── Alıntı Metin ──

Hipertrofik Pilor Stenozu
Pilor adale tabakasının kalınlaşması sonucu pilor kanalında ilerleyen bir daralma ile kendini gösteren bu tablo ailenin ilk erkek çocuğunda daha sık görülür. Kalıtsal olduğu düşünülürse de etiyolojisi kesin belli değildir.
Klinik bulgular: Pilor stenozu olan bir bebek genellikle 2-3. haftalarda kusmaya başlar. Kusma fışkırır tarzda olup (projektil), safra içermez. Kusmadan hemen sonra bebek açlık hissiyle yeniden mama ister ve yine kusar. Nadiren kusmukta kahve tervesi şeklinde kan belirtisi görülebilir. Bebek kilo almaz, kilo kaybetmeye başlar ve dehidratas-yon gelişir. İyi bir karın muayenesi yapıldığında, % 95 olguda pilorun kalınlaşması sonucu oluşan zeytin kitlesi (oliv) palpe edilebilir. Aspirasyona bağlı, akciğerlerde pnömoni bulguları oluşabilir.
Teşhis genellikle gastrointestinal radyografik çalışmalara gerek kalmadan konulur. Mide-duode-num grafisi çekilcek olursa pilor kanalının inceldiğini gösteren (ip belirtisi) ve mide boşalımının azaldığını gösteren bulgular elde edilir. Ultrasonografi ile de hipertrofik pilor ve daralmış pilor kanalı kolayca gösterilebilir ve rahatlıkla teşhis konulur. Bu bebeklerde sıvı ve elektrolit kaybına bağlı dehidra-tasyon ve hipokloremik alkaloz ve hipopotesemi görülebilir.
Hipertrofik Pilor Stenozu Tedavisi
Tedavide en emin ve tek yol cerrahidir. Ancak cerrahi öncesi dehidratasyon ve elektrolit bozukluğu düzeltilmelidir. Cerrahi öncesi mideye nazogastrik tüp yerleştirilmelidir.
Tercih edilen cerrahi tedavi Fredet-Ramstadt pyloromyotomidir. Genel anestezi altında küçük bir üst abdominal kesiyle laparatomi yapılır. Pilor kitlesi iki parmak arasına alınarak, pilor boyunca longitidunal bir insizyon yapılır. Mukoza açılmadan hipertrofik adale lifleri ayrılır. Ekstramukozal piloromyotomiden başka cerrahi girişime gerek yoktur.
Cerrahi girişimden sonra nazogastrik drenaja 12-16 saat kadar devam edilir. Hemen bunu takiben oral beslenmeye başlanabilir. Ancak beslenmeye çok az miktarda (10-15 mi) başlanır ve yavaş yavaş arttırılarak postoperatif ikinci gün normal beslenmeye geçilmiş olunur. Genellikle ikinci veya üçüncü gün hastalar taburcu edilebilir. Myotomi yeterli yapıldığı ve mukoza açılmadığı sürece önemli bir sorun ile karşılaşılmaz.

───

### İş Emri:
Lütfen pilor stenozu metnindeki "Cerrahi öncesi mideye nazogastrik tüp yerleştirilmelidir." cümlesini İngilizceye çevirin.

── Sağlanan Veriler ──

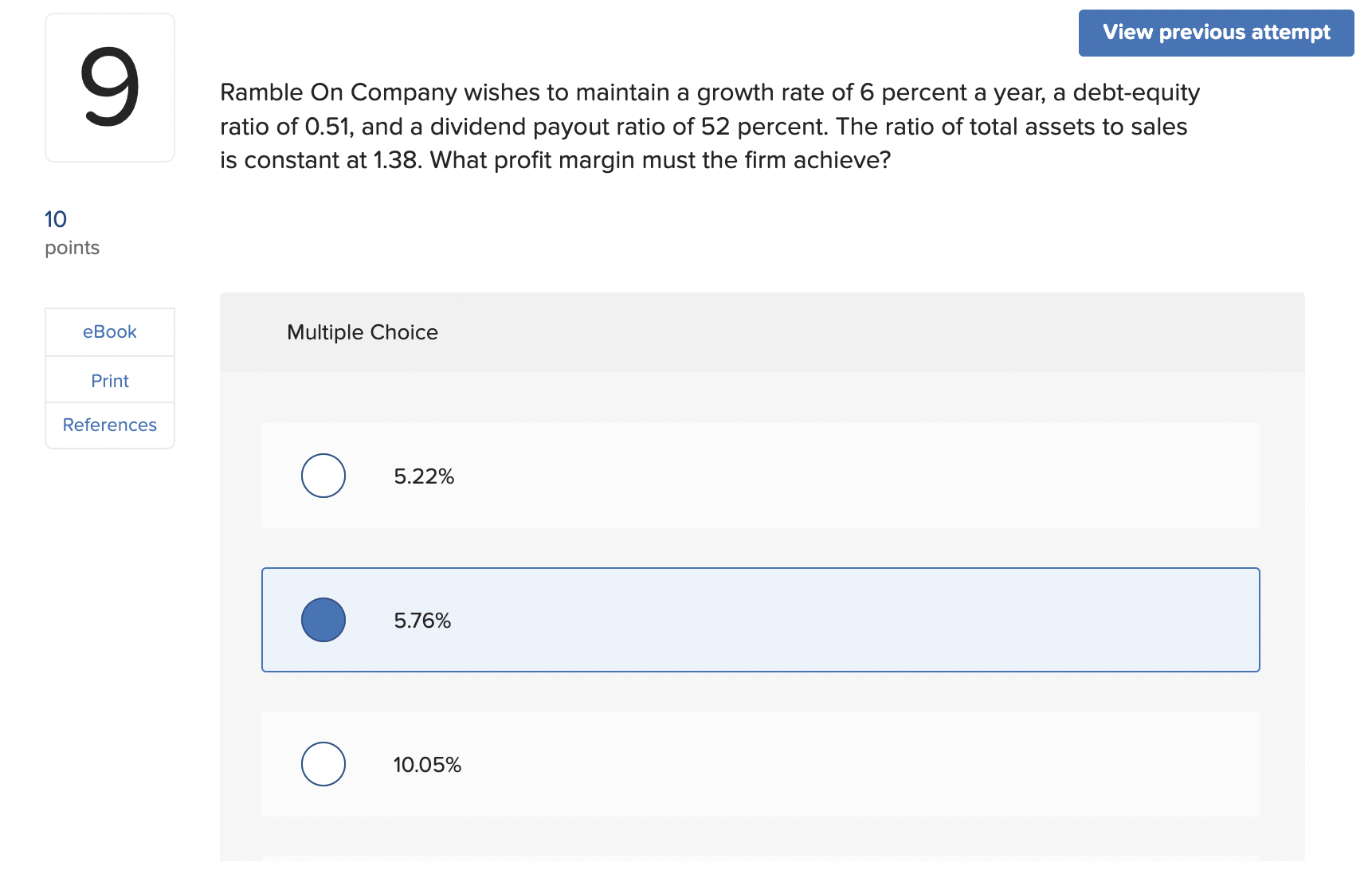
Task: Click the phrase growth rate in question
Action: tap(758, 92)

───
── Sağlanan Veriler ──

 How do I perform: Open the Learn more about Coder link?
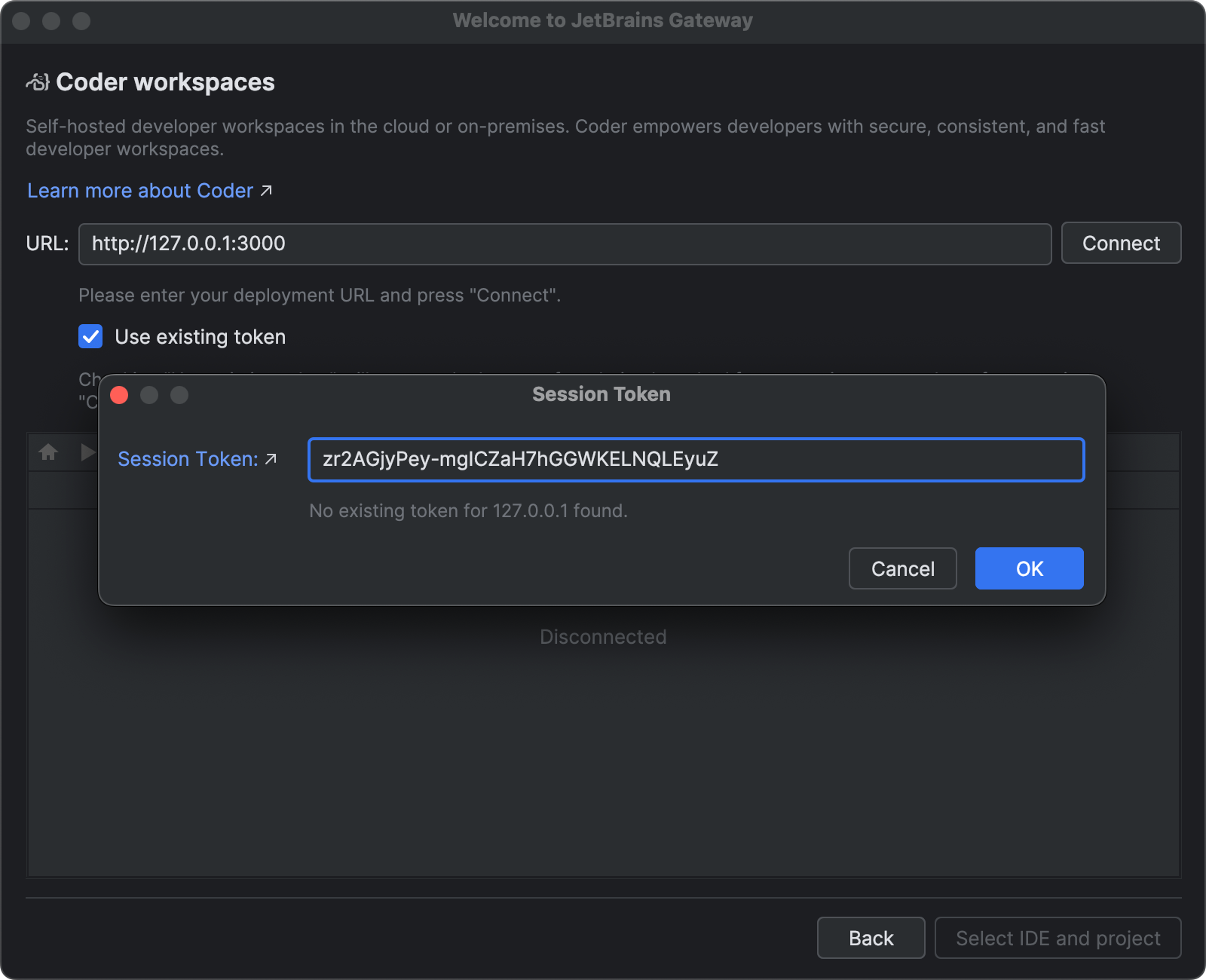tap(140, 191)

───

### Sorunun Çözümü:
A nasogastric tube should be placed in the stomach before surgery.